[Word and item position data]
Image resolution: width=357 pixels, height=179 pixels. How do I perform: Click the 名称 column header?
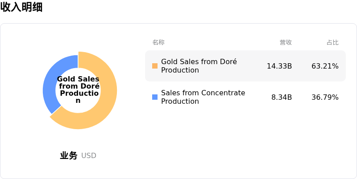[158, 42]
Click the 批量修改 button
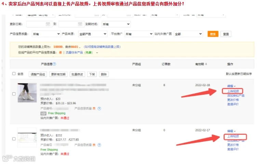Viewport: 267px width, 164px height. [77, 74]
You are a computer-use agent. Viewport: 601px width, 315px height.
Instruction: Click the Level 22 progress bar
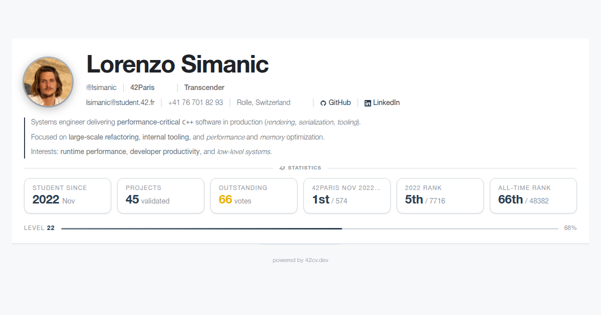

● **Set task**
Rewrite the records, replacing "button" with "control" and changing nothing else. Begin at the line that has "Click the 批量修改 button", stop at the end of the records, and leave the pictures out.

● **Output**
Click the 批量修改 control
Viewport: 267px width, 164px height. [77, 74]
You are a computer-use agent. Viewport: 601px width, 315px height.
Instruction: Click the Level 22 progress bar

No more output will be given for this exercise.